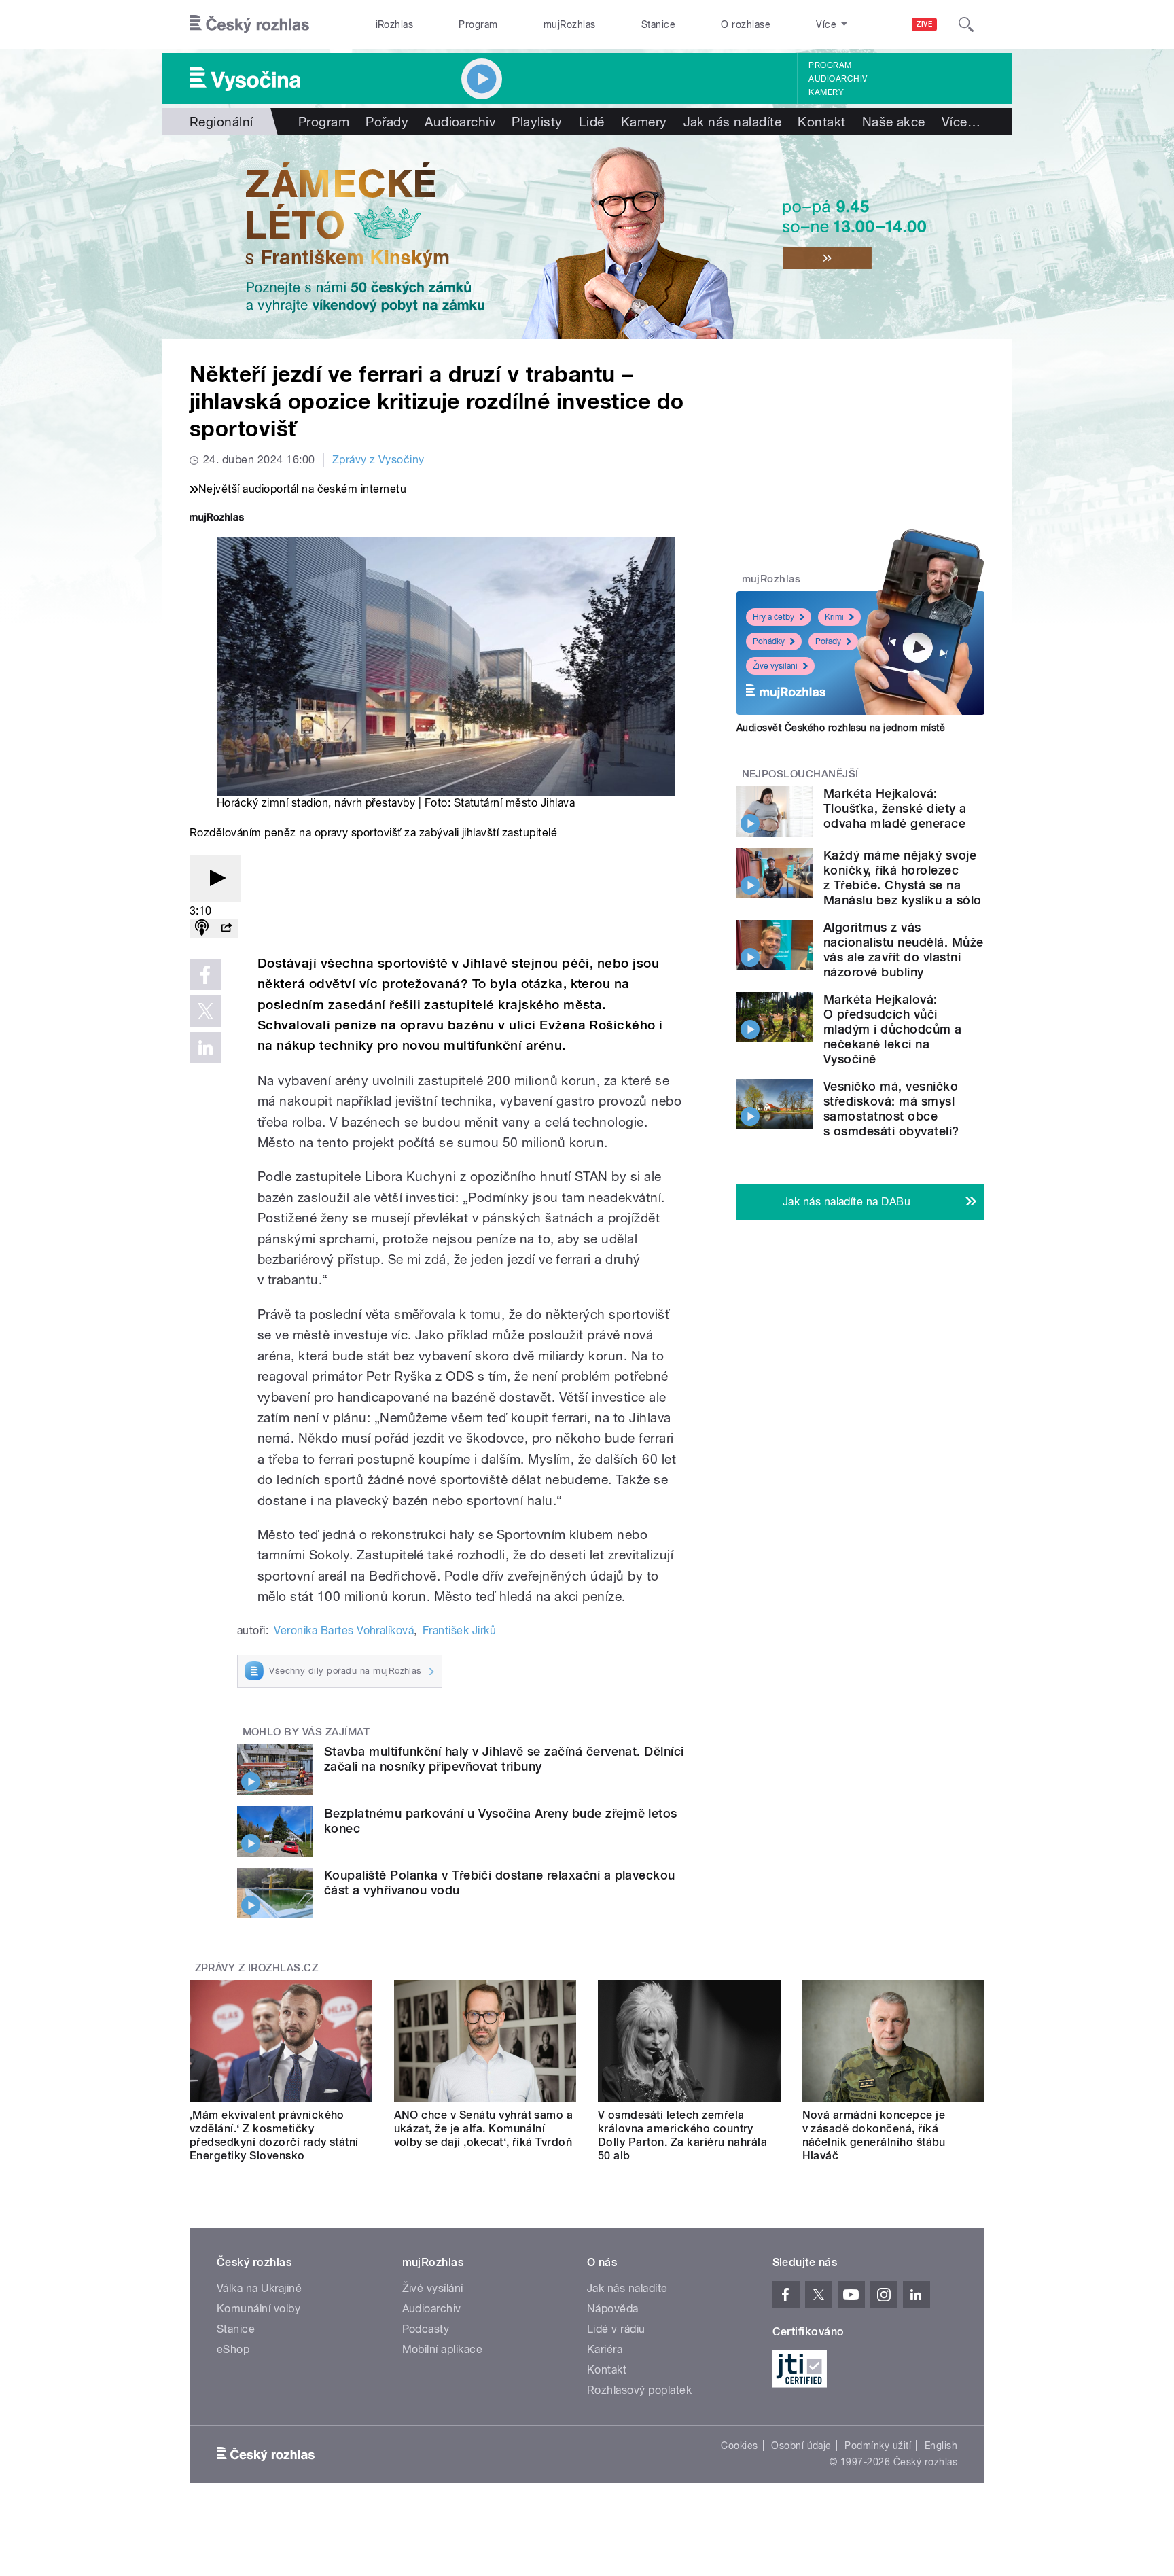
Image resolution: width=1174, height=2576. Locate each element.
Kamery (826, 92)
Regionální (221, 121)
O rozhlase (745, 24)
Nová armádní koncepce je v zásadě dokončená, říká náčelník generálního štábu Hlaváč (874, 2135)
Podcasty (426, 2329)
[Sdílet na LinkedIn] (205, 1047)
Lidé (592, 121)
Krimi (834, 617)
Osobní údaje (801, 2445)
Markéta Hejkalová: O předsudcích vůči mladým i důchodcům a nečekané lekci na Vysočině (892, 1029)
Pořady (387, 121)
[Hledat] (966, 24)
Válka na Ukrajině (259, 2288)
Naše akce (893, 121)
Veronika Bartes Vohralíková (344, 1630)
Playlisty (537, 121)
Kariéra (604, 2349)
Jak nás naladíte (732, 121)
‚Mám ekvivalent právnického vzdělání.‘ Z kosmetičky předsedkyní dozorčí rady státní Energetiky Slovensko (274, 2135)
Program (478, 24)
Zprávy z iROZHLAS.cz (257, 1968)
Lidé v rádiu (616, 2329)
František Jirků (459, 1630)
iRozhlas (395, 24)
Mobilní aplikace (442, 2349)
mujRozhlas (570, 24)
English (941, 2445)
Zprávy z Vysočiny (378, 459)
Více (961, 121)
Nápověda (613, 2308)
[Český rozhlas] (249, 24)
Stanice (658, 24)
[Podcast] (202, 928)
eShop (233, 2349)
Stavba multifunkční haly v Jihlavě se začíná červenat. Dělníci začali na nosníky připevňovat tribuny (504, 1759)
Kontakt (821, 121)
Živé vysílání (775, 666)
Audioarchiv (837, 79)
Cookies (739, 2445)
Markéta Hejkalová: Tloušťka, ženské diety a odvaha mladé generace (895, 808)
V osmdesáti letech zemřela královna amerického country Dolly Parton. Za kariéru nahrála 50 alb (682, 2135)
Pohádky (769, 641)
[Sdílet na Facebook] (205, 974)
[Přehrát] (215, 878)
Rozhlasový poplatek (639, 2390)
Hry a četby (773, 617)
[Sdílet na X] (205, 1011)
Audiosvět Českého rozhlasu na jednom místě (840, 727)
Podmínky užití (877, 2445)
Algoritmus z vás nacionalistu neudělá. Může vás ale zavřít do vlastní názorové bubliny (903, 949)
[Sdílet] (226, 928)
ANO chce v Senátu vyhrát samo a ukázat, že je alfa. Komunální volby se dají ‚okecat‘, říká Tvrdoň (483, 2129)
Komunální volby (258, 2308)
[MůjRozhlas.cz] (217, 518)
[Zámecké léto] (587, 237)
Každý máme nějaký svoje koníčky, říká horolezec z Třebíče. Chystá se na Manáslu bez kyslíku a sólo (902, 877)
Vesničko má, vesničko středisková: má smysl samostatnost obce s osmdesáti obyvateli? (891, 1108)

- - -

* [To do]
Lines with the word "osmdesáti" in them: report all of these from the listing above.

* [Result of the exercise]
V osmdesáti letech zemřela královna amerického country Dolly Parton. Za kariéru nahrála 50 alb (682, 2135)
Vesničko má, vesničko středisková: má smysl samostatnost obce s osmdesáti obyvateli? (891, 1108)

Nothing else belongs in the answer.